You don’t need to overhaul your life to have new experiences: change your radio station in the morning or take the dog a different way around the park

It's not all doom and gloom, though. It is important to take stock every once in a while and to consider whether we are routinely bored in our jobs, relationships, or lives. If we find that this is the case, boredom can then act as a catalyst for us to identify new goals and explore new experiences we might not otherwise consider. So how can you improve your chances of getting off the hamster wheel, and doing so in ways that will make you happier? Many self-help books will tell you to think your way out of trouble: to take a positive approach, for example. But if you're stuck in a rut, you're unlikely to be able to do this; in fact, you'll probably feel even worse than you did before. Happiness by Design focuses on how you can change what steps you take to be happier.

So what can you do? Well, try something new for starters. Those who are open to new experiences report being more satisfied with their lives, and experience more positive emotions. Engaging in new activities has also been shown to make us more creative.

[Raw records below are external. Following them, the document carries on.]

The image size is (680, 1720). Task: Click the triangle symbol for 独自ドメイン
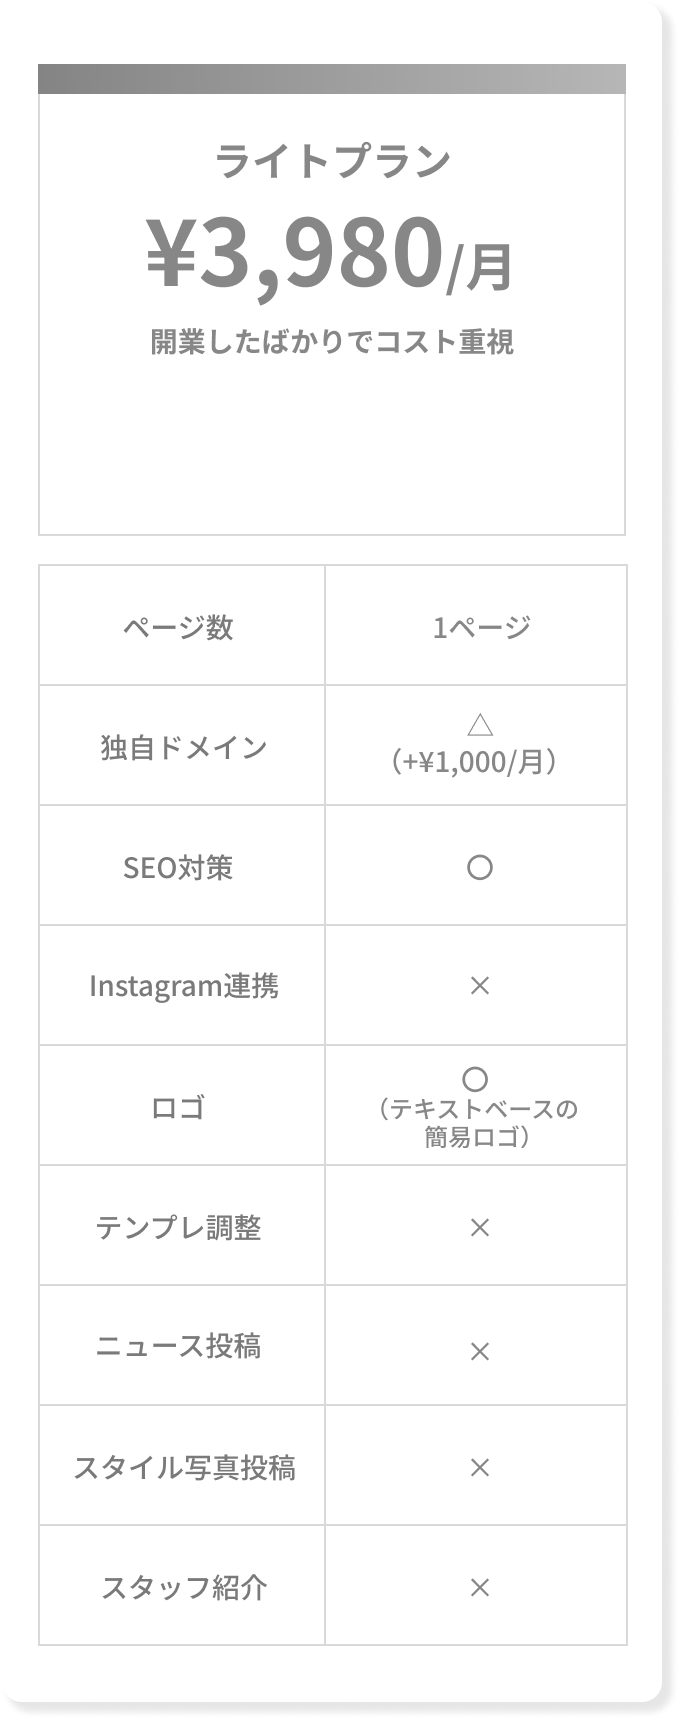(480, 725)
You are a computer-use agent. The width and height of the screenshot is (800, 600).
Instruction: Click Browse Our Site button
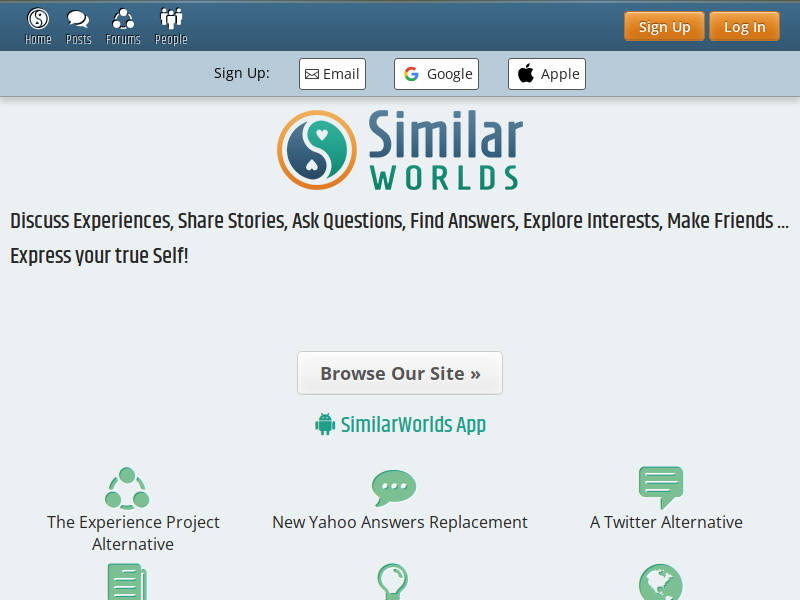tap(400, 373)
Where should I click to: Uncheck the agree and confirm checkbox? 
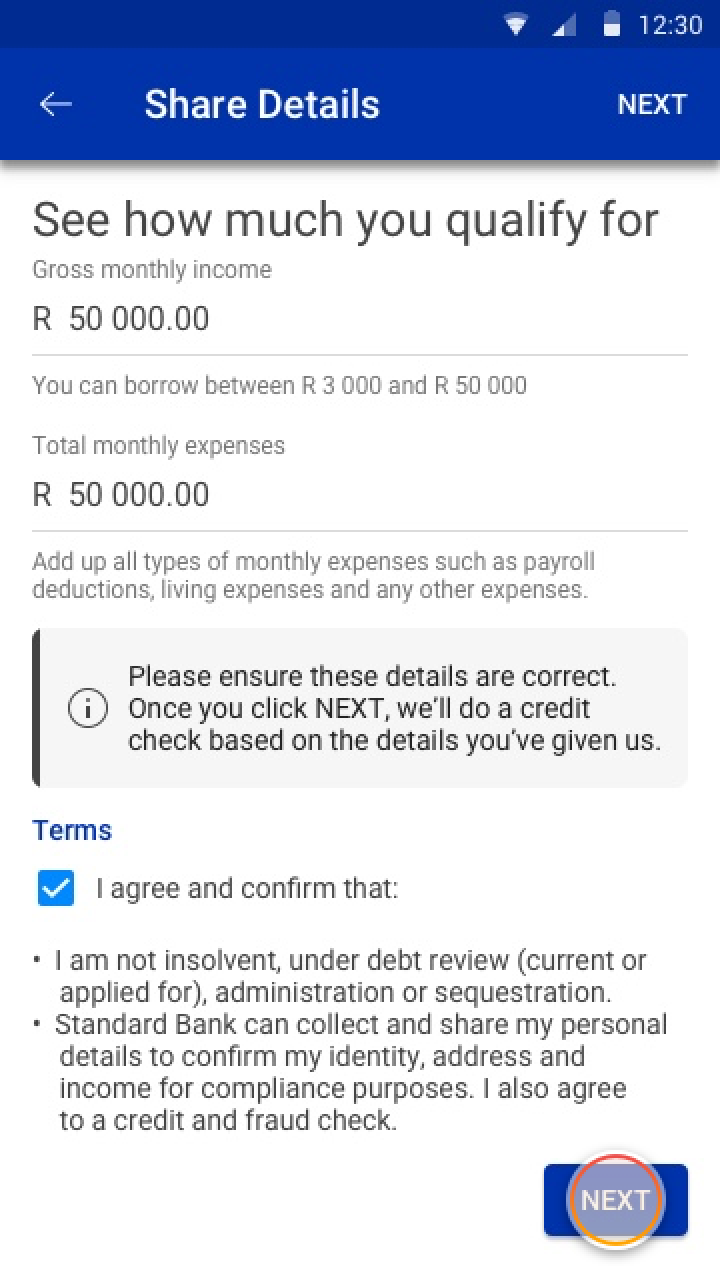(56, 888)

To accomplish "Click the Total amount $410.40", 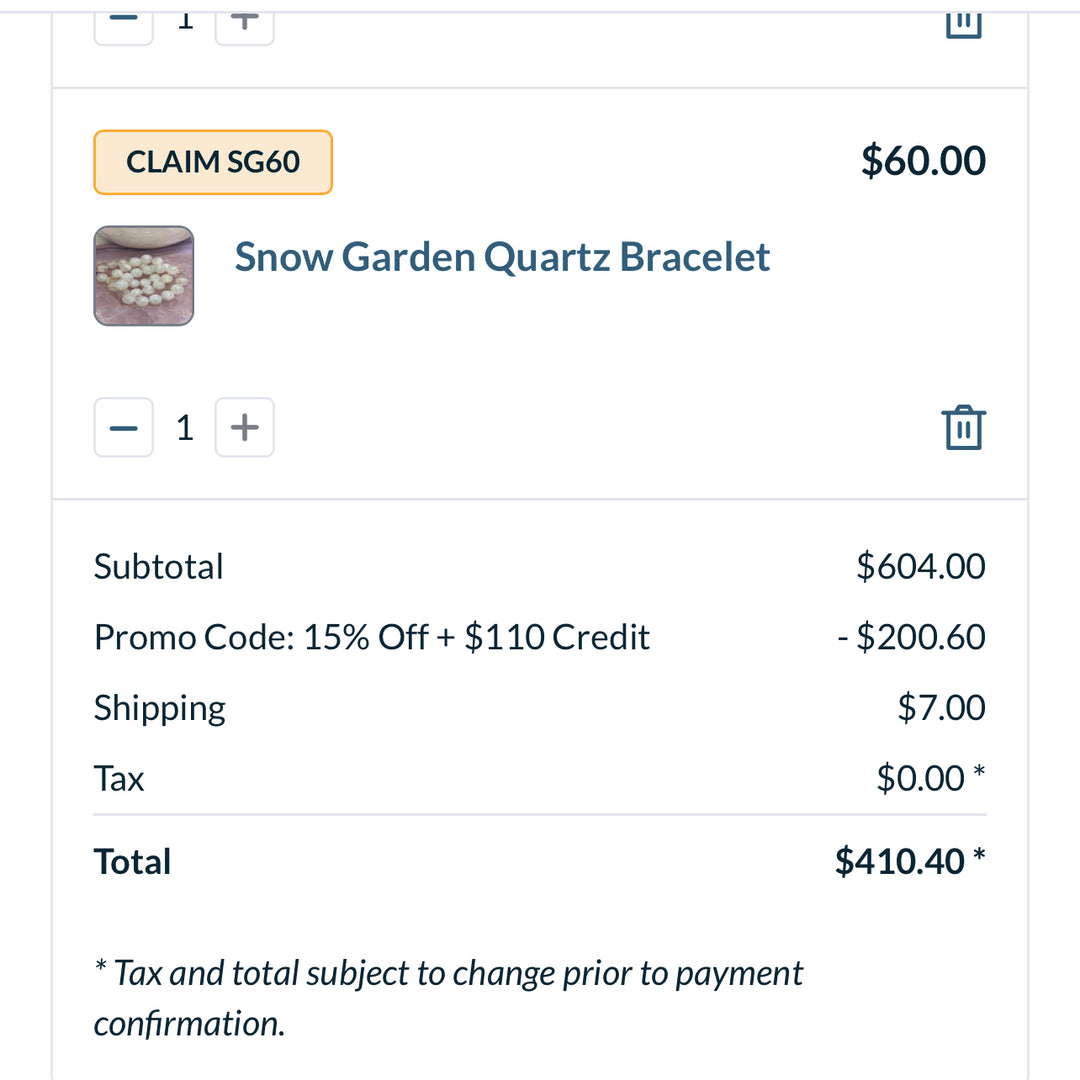I will pyautogui.click(x=900, y=861).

It may even make us live longer, as being open to new experiences and receptive to the unfamiliar are traits more commonly found in those who have made it to 100 years of age. You don't need to overhaul your life to have new experiences: change your radio station in the morning or take the dog a different way around the park. Small changes like this will direct your attention in happiness-enhancing ways; and if they don't, well, don't do them again. Try something else.

You cannot recover time spent bored. Do something about it. Now.

It is not unusual to find ourselves in a social slump, having conversations with the same people all the time and rarely interacting with new people. If this applies to you, talk to new people. This does not have to result in some new, long-lasting relationship – casual chats with strangers will make you happier too. In one study, researchers approached commuters at a central train station in Chicago and asked them to start a conversation with a stranger in exchange for a $5 Starbucks gift card and to report back about how they felt afterwards. On average, these people reported enjoying the commute far more than people in the control group who were given the gift card but went about their daily commute in silence. What's interesting about this study is that, prior to starting the conversation, the majority of these participants stated a preference for commuting in silence. This is yet another example of how we are not very good at predicting what will make us happy.

We can often feel bored when nothing in our daily lives challenges us. If your life could use fresh purpose, consider taking up a new hobby; something you've always wanted to try. As you progress and develop skills in the area, set the bar higher rather than allowing yourself to rest on your laurels. Two potentially very rewarding challenges to consider are learning to play an instrument or to speak a foreign language. These activities have been associated with experiences of flow – or total absorption in a task – that is perhaps the true opposite of boredom. If you really need a hit of purpose, try some volunteering: our research shows this to be about as purposeful as any experience can get.

As well as trying some new experiences, you should also consider stopping some old ones. What do you do if you realise you're sticking with something because you think it should make you happy and not because you actually get pleasure or a sense of purpose out of it? It is not always easy to know when to quit a job, a relationship or a pastime but, if you have been thinking about getting out or giving up for a while, it is probably time to bite the bullet and do so. Staying in a boring job or allowing your social life to remain firmly in a rut is not good for you. You cannot recover time spent bored. Lost happiness is lost forever. Do something about it. Now.